Lange wollte ich das nicht mehr aushalten, ich grübelte, mir wollte nichts einfallen. Auf alle Fälle war ich mir sicher, dass ich Heinz nicht in die griechische Schule bringen würde. Wenn er das wollte, musste es selbst machen.
Ostern vergaß ich allen Unmut und versteckte früh morgens die Osternester. Als sie aufstanden suchten sie danach, und freuten sich besonders über die Schokoladen-Hasen. Ich hatte auch hartgekochte Eier bunt bemalt. Dann kochte ich etwas gutes zum Essen und Tina und Heinz gingen zum Spielplatz um zu sehen, ob der Hase dort auch Eier versteckt hatte. Frau Mack hatte noch für jedes Kind ein Nestchen. Als sie zurückkamen fragte sie, ob es denn wohl ihnen gehörte, denn sie hätte doch keine Kinder. Sie waren hungrig und das Essen war fertig.
Nach dem Essen machten wir einen schönen Sparziergang. Danach ging ich mit den beiden ins Bahnhofskino. Nachmittags kamen meistens Trickfilme, und Tina und Heinz hatten ihren Spaß.
Nach Ostern ging ich wieder zur Arbeit. Ich hatte es aufgegeben die Kinder zum Bus zu begleiten. Wenn sie in das Ferienlager wollte, konnten sie allein zum Bus gehen. Sie brauchten auf dem Weg dahin kein einziges Mal über die Straße. Sie konnten direkt auf dem Gehsteig bleiben, der vor unserer Haustür war. Außerdem war der Spielplatz in der Nähe und im Hof durften sie auch spielen. Frau Mack hatte den Schlüssel also konnten sie den auch nicht verlieren.

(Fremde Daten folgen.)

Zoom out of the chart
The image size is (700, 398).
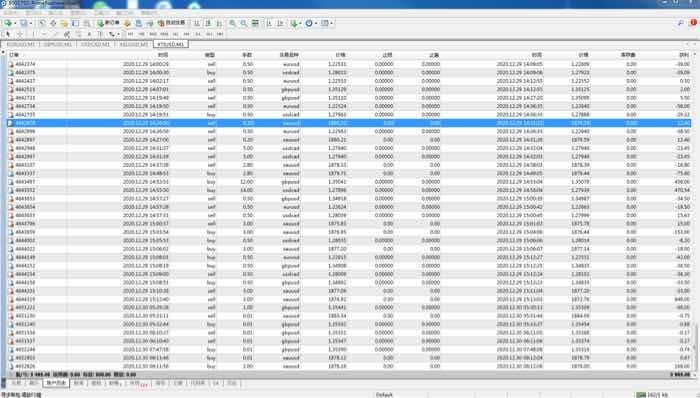[x=243, y=23]
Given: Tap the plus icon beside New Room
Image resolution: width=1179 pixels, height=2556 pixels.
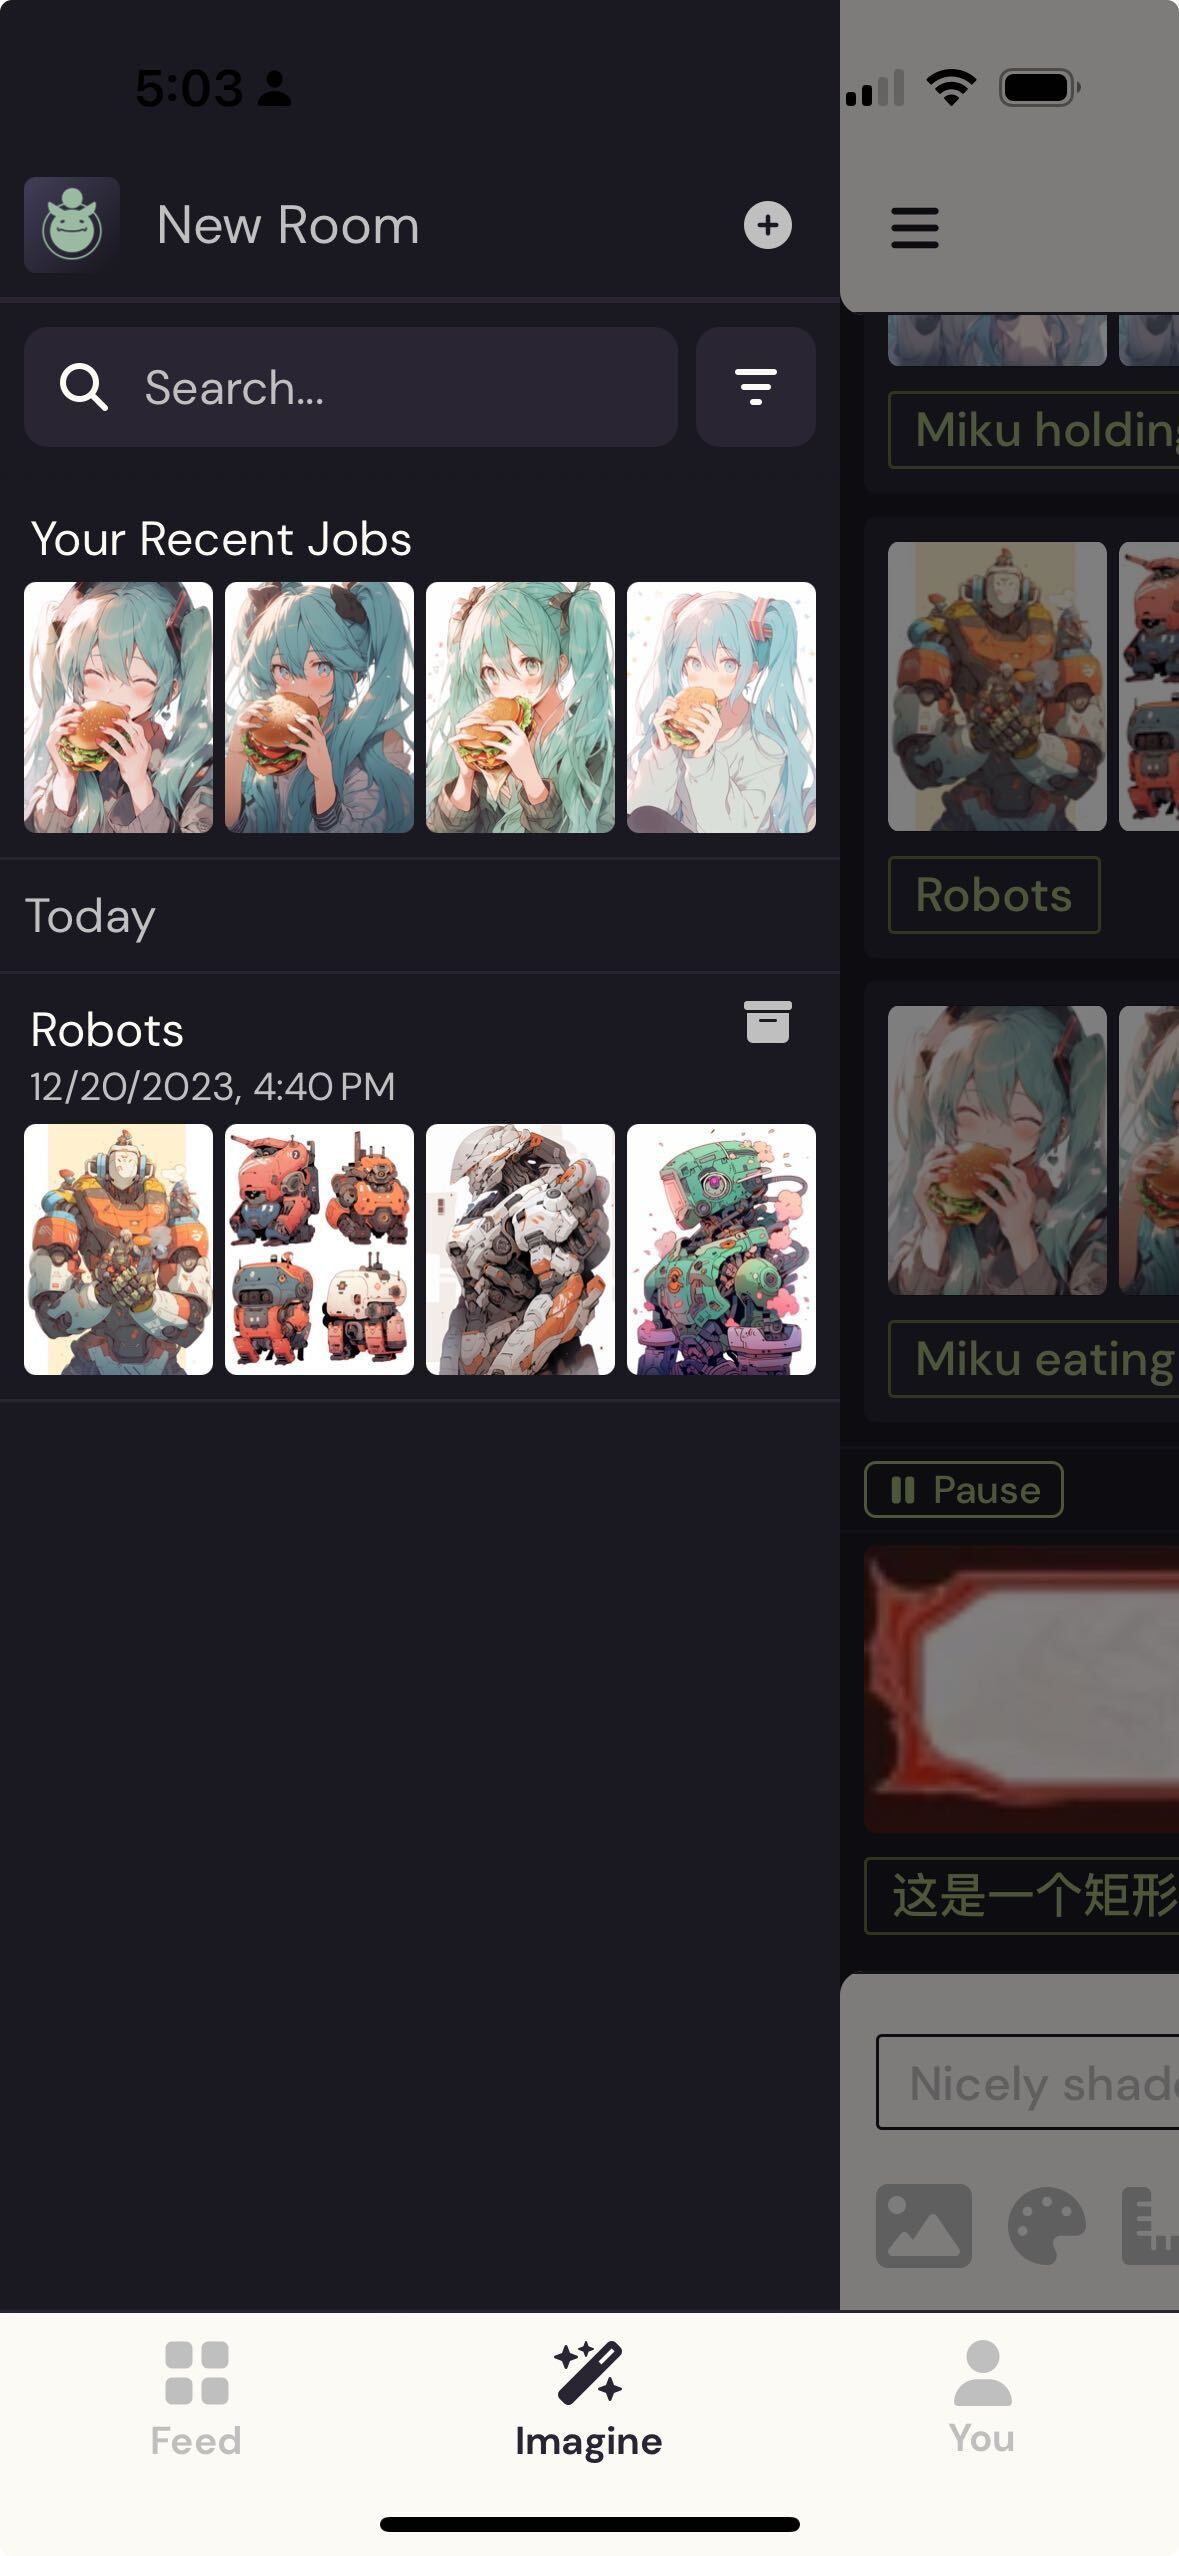Looking at the screenshot, I should coord(767,225).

Wenn ich abends nach Hause kam, fürchtete ich mich täglich vor dem, was sie angestellt hatten. Es hielt sich in Grenzen, denn es beschwerte sich niemand.
Heinz redete immer noch so viel, und berichtete täglich seinem Vater was die “Verrückte“, damit meinte er mich, zu ihm gesagt hatte. Es kränkte mich, aber ich behielt meinen Kummer für mich. Tina ließ sich nicht gegen mich aufhetzen. Das fand ich lieb von ihr. Es gab mir Hoffnung, dass sie sich vielleicht doch noch besser einleben würde.
In der Zeitung suchte ich nach einer Wohnung möglichst weit weg, die bezahlbar wäre. Dann konnte ich mit den Kindern hier weg. Frau Mack fand das keine gute Idee, denn mit den Kindern würde ich überall Schwierigkeiten bekommen, solange ich arbeiten ging.
Als die Schulferien um waren, schickte ich Tina mit ihrem Freund wieder zur Schule. Heinz blieb daheim er wollte nicht in die deutsche Schule, behauptete sein Vater. Am Samstag packte Heinz seine Plastiktüte, und seinen Schulranzen. Sein Vater hatte für ihn einen Flug gebucht, zurück nach Griechenland.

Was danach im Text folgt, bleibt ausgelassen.